In [1]:
import os
import numpy as np
import pandas as pd
import matplotlib.pyplot as plt
from scipy.interpolate import interp1d

def detect_peak(file):
    data = file
    time = data['Time'].values
    data['peak_australia'] = 0 
    data['peak_usa'] = 0 
    data['peak_iceland'] = 0 
    data['peak_italy'] = 0 
    data['peak_uk'] = 0 
    data['peak_germany'] = 0 
    for i in range(6):
        A = data[data.columns[i]]

        # Calculation of the baseline A_base
        interval_duration = 20  
        intervals = np.arange(min(time), max(time) + interval_duration, interval_duration)

        # calculate the average values for each interval

        mean_values = [
            np.mean(A[(time >= start) & (time < start + interval_duration)])
            for start in intervals[:-1]
        ]

        f_interp = interp1d(intervals[:-1] + interval_duration / 2, mean_values, kind="linear", fill_value="extrapolate")
        A_base = f_interp(time)

        # Calculation of noise A_noise

        dA = A - A_base

        # Excluding 2% of extreme values for noise estimation
        sorted_dA = np.sort(np.abs(dA))
        percentile = int(0.98 * len(sorted_dA))
        A_noise = sorted_dA[percentile]

        # Peak detection
        r = 3  # threshold for peak detection
        peaks = (A - A_base) / A_noise >= r

        # adding a new column to the DataFrame: 1 - peak, 0 - no peak
        data[data.columns[8+i]] = np.where(peaks, 1, 0)
        
        
    ##################################################################
    #1 | 0
        
   
        
    return data


    

# specify the folder where the CSV files are located

folder_path = 'grb_csv'


#  get the list of all files in the folder

csv_files = [f for f in os.listdir(folder_path) if f.endswith('.csv')]

# create a folder to save the processed files
output_folder = os.path.join(folder_path, 'processed')
os.makedirs(output_folder, exist_ok=True)
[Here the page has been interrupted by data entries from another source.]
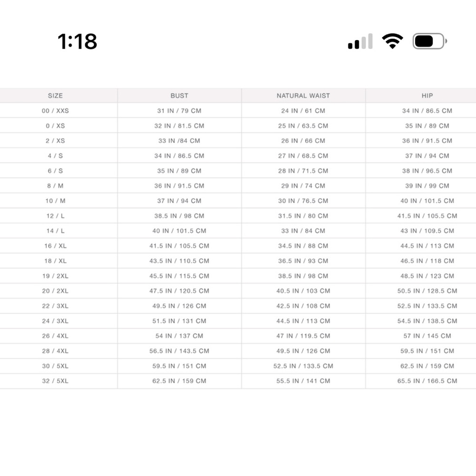
Task: Select bust value 54 IN / 137 CM
Action: coord(179,336)
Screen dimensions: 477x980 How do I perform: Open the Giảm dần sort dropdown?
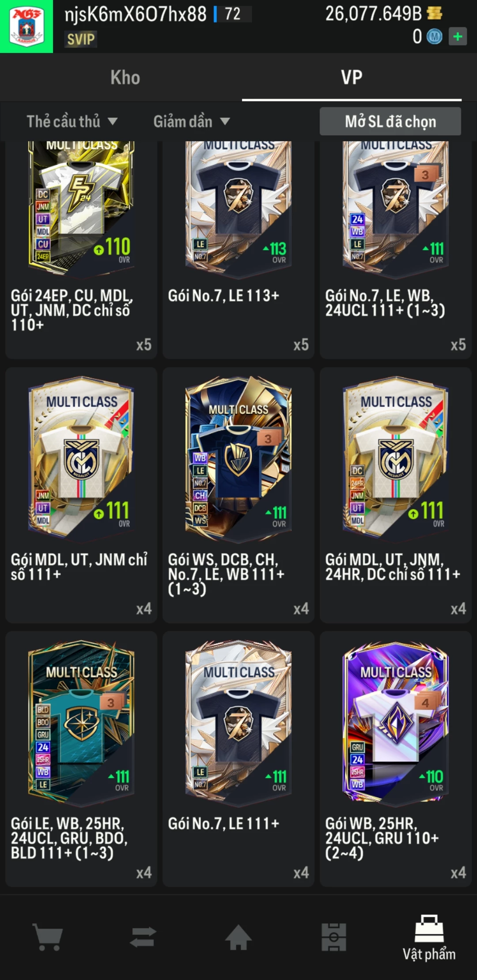192,121
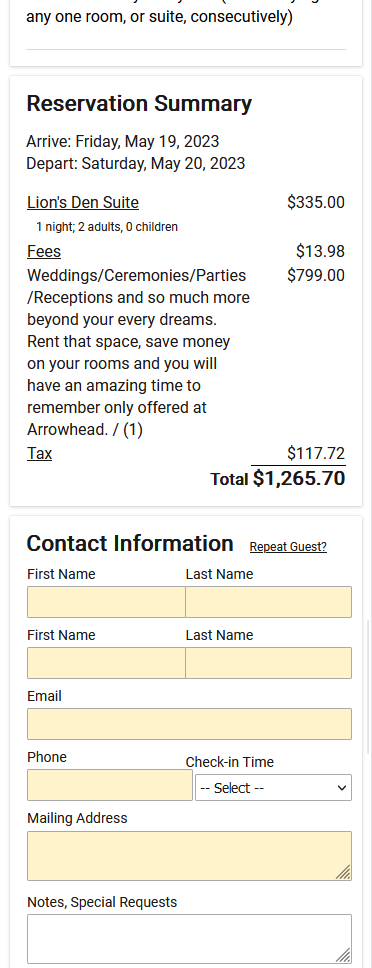Focus the Phone input field
This screenshot has height=968, width=372.
point(110,785)
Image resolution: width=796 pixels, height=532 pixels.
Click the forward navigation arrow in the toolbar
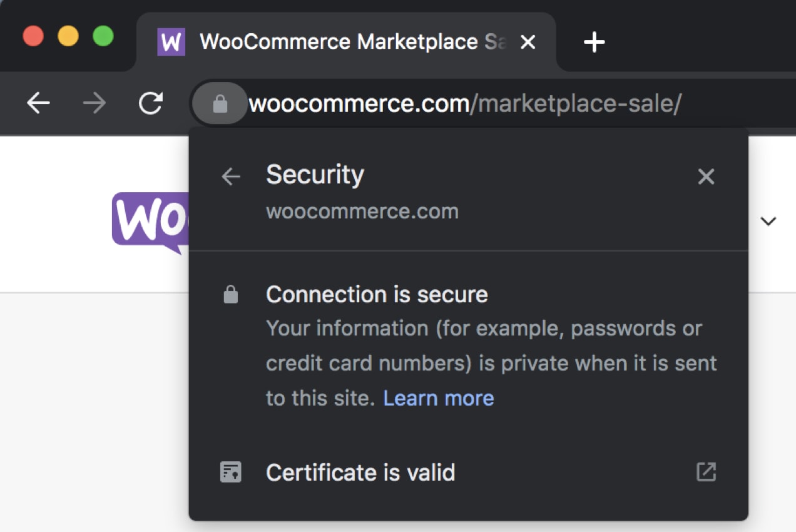[x=94, y=103]
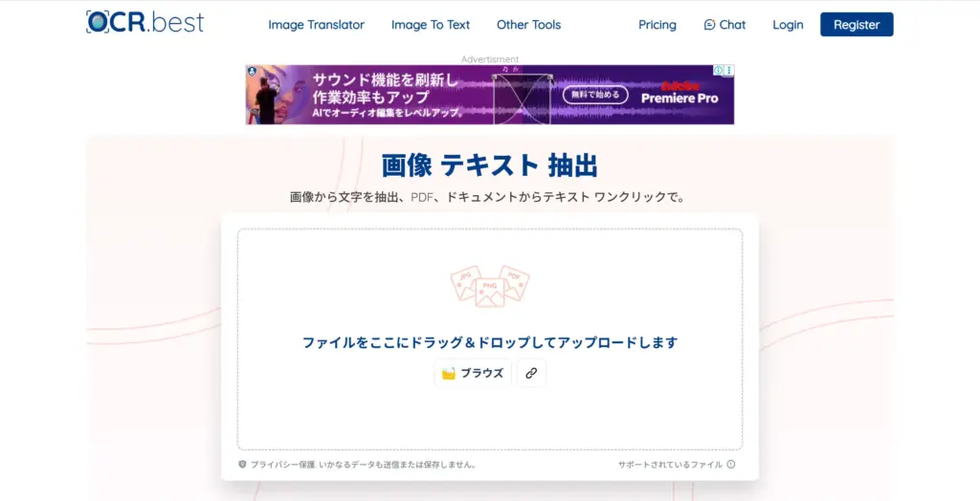Screen dimensions: 980x501
Task: Open the Image Translator menu
Action: [316, 25]
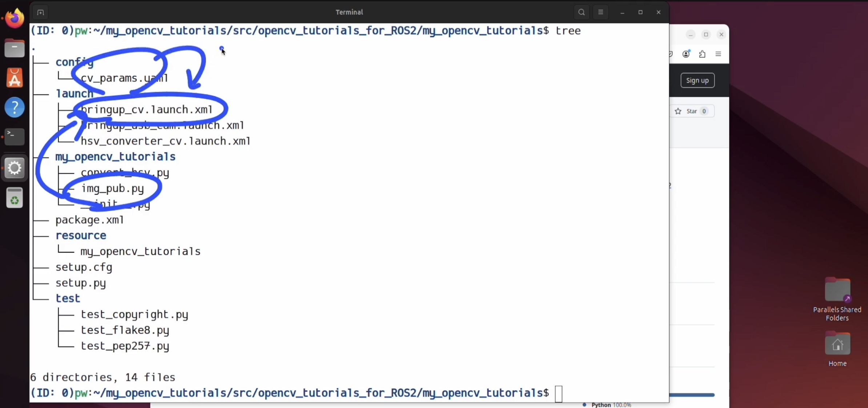This screenshot has height=408, width=868.
Task: Maximize the Terminal window
Action: coord(640,12)
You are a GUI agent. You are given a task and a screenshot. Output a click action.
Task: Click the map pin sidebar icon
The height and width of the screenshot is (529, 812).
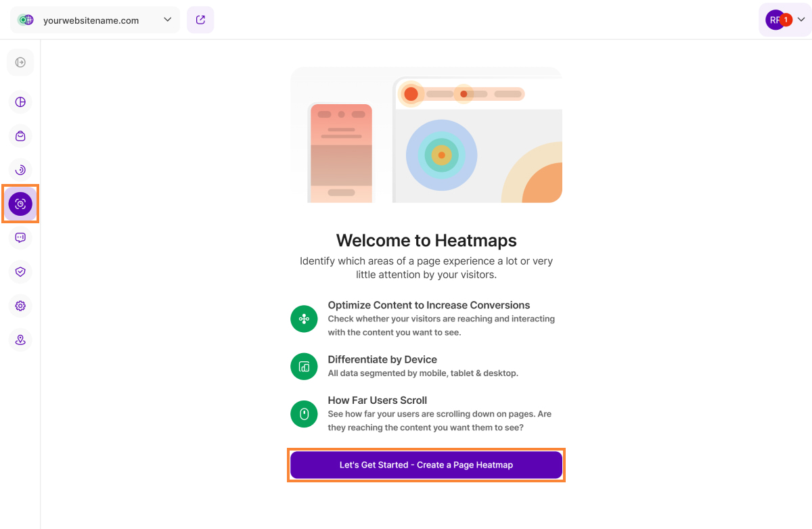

for file_name in csv_files:
    # full path to the file
    file_path = os.path.join(folder_path, file_name)
    
    data = pd.read_csv(file_path)
    
    # add a new column 'date' with the filename
    data = data.drop(data.columns[0], axis=1)
    data = data.set_axis(['NWC (Australia)', 'NAA (USA)', 'NRK (Iceland)', 'skip this column!', 'ICV (Italy)', 'GQD (UK)', 'DHO (Germany)', 'NN'], axis=1)
    data = data.drop(data.columns[[3, 7]], axis=1)
    ###### сut the data to +- 2 min at the start grb
    data1 = data[9000:21000].copy()
    data1.reset_index(drop=True, inplace=True)
    data1.index += 1
    ######
    data1['Time'] = data1.index * 0.02
    data1['data'] = file_name
    
    data2 = detect_peak(data1)
    #print(f"peaks:{file_name}, {data['peak_australia'].sum()}")
    
    # save the processed file to the new folder
    output_file_path = os.path.join(output_folder, file_name)
    data2.to_csv(output_file_path, index=False)

print(f"file processing completed; results saved to the folder: {output_folder}")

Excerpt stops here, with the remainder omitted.